Octocontrabass wrote:
kerravon wrote:
I don't know what you're talking about. I feed it my C code and it produces assembler code. It's transforming my code. I am basically familiar with what my assembler code looks like, and it matches my C code.
And how does GCC know what assembler code looks like? Its own source code includes values that get copied directly into the output. The transformation includes both your own C code and GCC's source code.
kerravon wrote:
Regardless, to answer your specific question - no-one actually knows. The (undisputed) copyright holder can take me to court anytime he/she wants, on whim, and it will be for a court to decide (largely on whim too).
That's why the GCC license explicitly gives you permission to do whatever you want with any parts that may still be covered by GCC developers' copyright in the resulting binary, including the statically-linked libgcc.

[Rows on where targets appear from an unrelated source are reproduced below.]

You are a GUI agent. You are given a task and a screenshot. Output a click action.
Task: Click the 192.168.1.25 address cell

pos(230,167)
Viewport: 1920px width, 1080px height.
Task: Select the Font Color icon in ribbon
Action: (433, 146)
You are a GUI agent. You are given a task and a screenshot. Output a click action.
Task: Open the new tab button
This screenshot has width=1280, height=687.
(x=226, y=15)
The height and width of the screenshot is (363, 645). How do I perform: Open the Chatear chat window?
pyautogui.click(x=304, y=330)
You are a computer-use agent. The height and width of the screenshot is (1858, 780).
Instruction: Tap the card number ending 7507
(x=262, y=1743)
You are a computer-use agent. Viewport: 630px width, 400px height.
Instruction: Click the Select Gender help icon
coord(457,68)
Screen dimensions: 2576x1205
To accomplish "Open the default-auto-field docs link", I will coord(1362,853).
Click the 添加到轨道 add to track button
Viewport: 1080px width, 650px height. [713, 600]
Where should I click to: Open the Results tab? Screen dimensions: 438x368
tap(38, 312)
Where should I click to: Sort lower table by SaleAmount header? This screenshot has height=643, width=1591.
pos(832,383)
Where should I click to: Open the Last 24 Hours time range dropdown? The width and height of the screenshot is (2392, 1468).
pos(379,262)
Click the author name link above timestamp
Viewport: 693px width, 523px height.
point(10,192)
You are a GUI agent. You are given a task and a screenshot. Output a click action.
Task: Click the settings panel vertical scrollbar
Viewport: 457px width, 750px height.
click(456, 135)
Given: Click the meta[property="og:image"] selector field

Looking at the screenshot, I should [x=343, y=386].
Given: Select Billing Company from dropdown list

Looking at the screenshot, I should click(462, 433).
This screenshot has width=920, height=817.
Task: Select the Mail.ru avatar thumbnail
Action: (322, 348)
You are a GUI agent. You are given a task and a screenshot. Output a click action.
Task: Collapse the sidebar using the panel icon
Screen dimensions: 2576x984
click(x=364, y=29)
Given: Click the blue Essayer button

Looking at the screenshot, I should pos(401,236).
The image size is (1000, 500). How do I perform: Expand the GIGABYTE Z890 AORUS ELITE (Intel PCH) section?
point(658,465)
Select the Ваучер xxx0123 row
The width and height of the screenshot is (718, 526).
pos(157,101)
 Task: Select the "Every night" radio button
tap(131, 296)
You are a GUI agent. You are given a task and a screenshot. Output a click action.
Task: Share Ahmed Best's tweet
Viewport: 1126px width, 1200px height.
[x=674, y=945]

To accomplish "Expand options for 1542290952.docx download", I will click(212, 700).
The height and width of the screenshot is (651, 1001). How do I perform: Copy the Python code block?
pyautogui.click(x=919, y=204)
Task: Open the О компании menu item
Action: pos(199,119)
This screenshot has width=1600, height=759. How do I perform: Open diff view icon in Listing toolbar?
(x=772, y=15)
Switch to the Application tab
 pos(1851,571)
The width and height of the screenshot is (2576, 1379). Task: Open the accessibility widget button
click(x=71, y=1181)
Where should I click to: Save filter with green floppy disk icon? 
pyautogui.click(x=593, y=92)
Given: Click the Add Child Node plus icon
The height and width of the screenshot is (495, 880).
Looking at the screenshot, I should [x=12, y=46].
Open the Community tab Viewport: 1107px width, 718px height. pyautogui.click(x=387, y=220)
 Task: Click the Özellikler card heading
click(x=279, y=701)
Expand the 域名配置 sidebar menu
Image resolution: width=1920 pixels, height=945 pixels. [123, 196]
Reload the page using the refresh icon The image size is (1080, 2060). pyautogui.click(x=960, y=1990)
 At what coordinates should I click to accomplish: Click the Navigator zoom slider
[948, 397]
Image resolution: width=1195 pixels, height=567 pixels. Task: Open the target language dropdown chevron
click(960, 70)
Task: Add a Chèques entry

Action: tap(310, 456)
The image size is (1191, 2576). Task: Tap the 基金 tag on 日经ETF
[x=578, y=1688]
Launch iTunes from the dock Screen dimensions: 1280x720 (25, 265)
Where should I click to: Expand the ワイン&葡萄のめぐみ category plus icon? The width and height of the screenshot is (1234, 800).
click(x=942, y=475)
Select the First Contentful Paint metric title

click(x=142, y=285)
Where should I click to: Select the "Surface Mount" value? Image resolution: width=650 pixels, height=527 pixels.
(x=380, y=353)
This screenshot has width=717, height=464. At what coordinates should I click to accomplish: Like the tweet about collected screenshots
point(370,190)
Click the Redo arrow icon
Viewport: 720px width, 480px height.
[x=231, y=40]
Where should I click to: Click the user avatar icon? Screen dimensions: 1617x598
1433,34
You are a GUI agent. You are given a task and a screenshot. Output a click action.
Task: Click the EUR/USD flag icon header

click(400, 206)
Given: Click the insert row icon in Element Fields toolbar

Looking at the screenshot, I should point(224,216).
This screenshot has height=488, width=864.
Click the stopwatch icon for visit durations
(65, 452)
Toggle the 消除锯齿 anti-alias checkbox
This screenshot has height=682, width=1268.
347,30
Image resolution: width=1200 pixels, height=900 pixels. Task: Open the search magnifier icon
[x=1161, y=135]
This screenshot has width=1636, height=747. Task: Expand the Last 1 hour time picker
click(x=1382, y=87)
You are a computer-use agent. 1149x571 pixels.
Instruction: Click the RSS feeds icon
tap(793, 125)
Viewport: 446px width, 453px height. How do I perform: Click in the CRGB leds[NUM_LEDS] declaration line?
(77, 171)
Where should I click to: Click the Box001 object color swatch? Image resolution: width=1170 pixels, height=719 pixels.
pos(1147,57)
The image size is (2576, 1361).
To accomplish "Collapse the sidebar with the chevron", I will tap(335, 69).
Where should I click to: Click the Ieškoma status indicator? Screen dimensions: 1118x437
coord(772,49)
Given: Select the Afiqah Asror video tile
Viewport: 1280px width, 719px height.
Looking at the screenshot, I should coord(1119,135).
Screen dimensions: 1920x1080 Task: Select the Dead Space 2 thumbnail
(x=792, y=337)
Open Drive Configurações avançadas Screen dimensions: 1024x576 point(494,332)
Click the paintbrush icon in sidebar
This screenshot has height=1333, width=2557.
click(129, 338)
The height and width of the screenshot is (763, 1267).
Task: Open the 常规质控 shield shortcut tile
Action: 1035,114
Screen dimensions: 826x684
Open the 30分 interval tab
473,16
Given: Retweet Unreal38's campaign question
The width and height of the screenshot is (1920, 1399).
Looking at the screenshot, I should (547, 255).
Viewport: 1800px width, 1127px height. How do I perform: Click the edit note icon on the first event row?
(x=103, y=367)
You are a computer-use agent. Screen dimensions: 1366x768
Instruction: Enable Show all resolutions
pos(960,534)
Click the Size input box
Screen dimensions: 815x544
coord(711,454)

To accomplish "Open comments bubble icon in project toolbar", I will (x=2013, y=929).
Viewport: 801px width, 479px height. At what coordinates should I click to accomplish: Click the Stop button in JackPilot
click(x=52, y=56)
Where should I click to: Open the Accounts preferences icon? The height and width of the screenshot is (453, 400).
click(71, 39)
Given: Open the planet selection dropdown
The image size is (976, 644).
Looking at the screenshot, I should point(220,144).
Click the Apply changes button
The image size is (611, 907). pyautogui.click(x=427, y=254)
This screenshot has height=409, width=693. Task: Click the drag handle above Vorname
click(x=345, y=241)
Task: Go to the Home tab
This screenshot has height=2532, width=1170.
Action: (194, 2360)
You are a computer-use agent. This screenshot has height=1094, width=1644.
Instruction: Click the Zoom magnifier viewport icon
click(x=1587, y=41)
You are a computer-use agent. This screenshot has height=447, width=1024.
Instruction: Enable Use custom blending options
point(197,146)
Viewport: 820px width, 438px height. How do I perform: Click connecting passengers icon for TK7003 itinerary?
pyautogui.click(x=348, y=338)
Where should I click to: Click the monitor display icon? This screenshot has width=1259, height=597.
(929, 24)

No, it's very different. The GCC license doesn't cover the generated assembler at all, at least in my reading of the 7,592 license conditions. You postulated a possibility that they could claim copyright on the generated code anyway, and you are correct. And no, it won't be down to YOUR interpretation of what the GCC license allows. It will be up to some random judge in some random country who has never written a line of code in his life.
Quote:
kerravon wrote:
Which is why I intend to move to a public domain compiler when available.
A public domain compiler isn't going to rely on libgcc in the first place, so writing your own public domain replacement would be a waste of time.
No. A public domain compiler is going to take care of the issue you mentioned of the generated code. It is highly unlikely that a judge is going to agree to that interpretation if the compiler author chooses to have fun with me. But no-one knows for sure. The replacement libgcc functions serve a different purpose - allowing me to use GCC as the compiler, which I believe is pretty safe, but to eliminate the UNDISPUTED copyrighted libgcc code that would otherwise be linked in to the executable and thus comes down to whim.
Note that the public domain C compiler I am still struggling to obtain won't be anywhere remotely near as good as GCC, so there will still be a reason to use GCC. The GCC that I use (3.2.3) is 400,000 lines of C90-compliant code (after I made changes to achieve that). When SubC or similar comes online, it will be maybe 8 or 9,000 lines of code.